■ Document passage ■
Market Commentary / Genting SP

The Market

STI rose strongly on the 1st trading day of Tiger Year (Feb 17). However, the candlestick for that day was a Hanging Man in bearish star position which has a bearish implication. The index tumbled sharply the next two days (Feb 18 & 19). The candlestick for Friday Feb 19 was a Hammer in star position suggesting a possible reversal subject to confirmation on Feb 22 Monday. If the index is able to close above Friday's high ( 2,772 ) and subsequently ( the next few days ) break above 2,797, the correction is considered over and the uptrend will resume.

For Dow, it has risen more than 300 points since our last post dated Feb 7 suggested for a possible reversal. The closing on Friday was a spinning top at bearish star position. The upward move since Feb 7 may be running out of steam. Since STI cannot decouple from Dow, this may has a impact on us.



Genting SP
The intra-day low at $0.90 was supported by an uptrend line, a resistance turned support line, and the 250 days Moving Average. The candlestick on Feb 19 Friday was a long legged doji in star position. There is a high probability where prices will bounce back from here. Technically, buy trigger at $0.96. Short term target $1.15, mid term target $1.25. Stop loss at $0.88.



Capitaland

Friday closing was a long legged doji at bullish star position. After market closed, government announced market cooling policy. The impact on property counters on Monday is not clear. If it tumbled below $3.8, the bullish star will probably invalidated. On the other hand, if it survives this news and edge up above $3.93, it will be a buy.

■ Information provided ■
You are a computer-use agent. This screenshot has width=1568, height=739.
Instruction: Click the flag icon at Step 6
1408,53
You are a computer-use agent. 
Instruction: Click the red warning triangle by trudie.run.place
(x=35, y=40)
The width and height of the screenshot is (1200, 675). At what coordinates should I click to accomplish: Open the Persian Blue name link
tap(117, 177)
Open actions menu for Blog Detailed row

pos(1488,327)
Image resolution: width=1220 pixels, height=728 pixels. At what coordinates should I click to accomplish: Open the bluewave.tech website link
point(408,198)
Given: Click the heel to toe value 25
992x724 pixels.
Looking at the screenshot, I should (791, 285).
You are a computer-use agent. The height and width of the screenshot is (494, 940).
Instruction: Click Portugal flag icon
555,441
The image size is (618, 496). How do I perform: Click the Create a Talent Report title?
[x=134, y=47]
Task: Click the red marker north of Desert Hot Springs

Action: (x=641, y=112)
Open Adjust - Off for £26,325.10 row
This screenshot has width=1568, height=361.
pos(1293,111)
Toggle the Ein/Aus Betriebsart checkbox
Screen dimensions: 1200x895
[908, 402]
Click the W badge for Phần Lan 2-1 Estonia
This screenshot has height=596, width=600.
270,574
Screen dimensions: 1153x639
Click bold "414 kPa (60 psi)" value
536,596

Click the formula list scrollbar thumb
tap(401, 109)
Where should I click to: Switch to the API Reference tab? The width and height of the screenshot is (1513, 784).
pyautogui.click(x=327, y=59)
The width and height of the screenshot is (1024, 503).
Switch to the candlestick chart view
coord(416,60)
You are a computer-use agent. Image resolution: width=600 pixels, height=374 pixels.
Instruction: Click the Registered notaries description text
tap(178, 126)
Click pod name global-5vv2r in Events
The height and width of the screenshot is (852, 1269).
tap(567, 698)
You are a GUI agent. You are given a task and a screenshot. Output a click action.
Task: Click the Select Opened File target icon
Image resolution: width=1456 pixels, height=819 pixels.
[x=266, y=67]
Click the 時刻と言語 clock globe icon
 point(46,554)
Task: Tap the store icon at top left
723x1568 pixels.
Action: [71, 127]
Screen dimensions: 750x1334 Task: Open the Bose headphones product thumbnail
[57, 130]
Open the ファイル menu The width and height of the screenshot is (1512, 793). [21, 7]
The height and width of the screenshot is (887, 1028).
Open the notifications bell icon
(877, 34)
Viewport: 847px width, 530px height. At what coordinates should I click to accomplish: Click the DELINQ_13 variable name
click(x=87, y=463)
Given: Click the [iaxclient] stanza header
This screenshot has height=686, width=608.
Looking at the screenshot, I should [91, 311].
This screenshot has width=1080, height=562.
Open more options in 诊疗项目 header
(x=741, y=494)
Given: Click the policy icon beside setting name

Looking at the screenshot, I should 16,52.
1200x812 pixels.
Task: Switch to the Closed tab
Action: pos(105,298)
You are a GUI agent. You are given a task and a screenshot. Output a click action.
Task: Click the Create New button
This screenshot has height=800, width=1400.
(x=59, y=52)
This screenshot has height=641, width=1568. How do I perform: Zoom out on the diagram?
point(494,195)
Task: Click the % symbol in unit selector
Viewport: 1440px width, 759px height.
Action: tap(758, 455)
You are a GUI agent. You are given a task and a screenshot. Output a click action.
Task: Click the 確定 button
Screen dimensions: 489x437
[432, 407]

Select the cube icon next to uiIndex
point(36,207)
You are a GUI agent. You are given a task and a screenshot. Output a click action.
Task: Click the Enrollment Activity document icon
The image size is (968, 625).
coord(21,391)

■ Short task A ■
Do the following statements agree with the market commentary? Answer yes or no for each, quoting the words of the commentary that decide it.
(i) The buy trigger for Genting SP is $0.96.
(ii) The STI candlestick for Friday Feb 19 was a Hanging Man.
(iii) Dow's Friday closing was a spinning top at bearish star position.
■ Short task B ■
Reproduce the market commentary between "STI rose strongly" and "uptrend will resume.", inclusive, substituting "Inverted Hammer" for "Hammer".
■ Short task C ■
What stop loss does the market commentary set for Genting SP?

■ Complete output A ■
(i) Yes: "Technically, buy trigger at $0.96."
(ii) No: "The candlestick for Friday Feb 19 was a Hammer in star position"
(iii) Yes: "The closing on Friday was a spinning top at bearish star position."

■ Complete output B ■
STI rose strongly on the 1st trading day of Tiger Year (Feb 17). However, the candlestick for that day was a Hanging Man in bearish star position which has a bearish implication. The index tumbled sharply the next two days (Feb 18 & 19). The candlestick for Friday Feb 19 was a Inverted Hammer in star position suggesting a possible reversal subject to confirmation on Feb 22 Monday. If the index is able to close above Friday's high ( 2,772 ) and subsequently ( the next few days ) break above 2,797, the correction is considered over and the uptrend will resume.

■ Complete output C ■
$0.88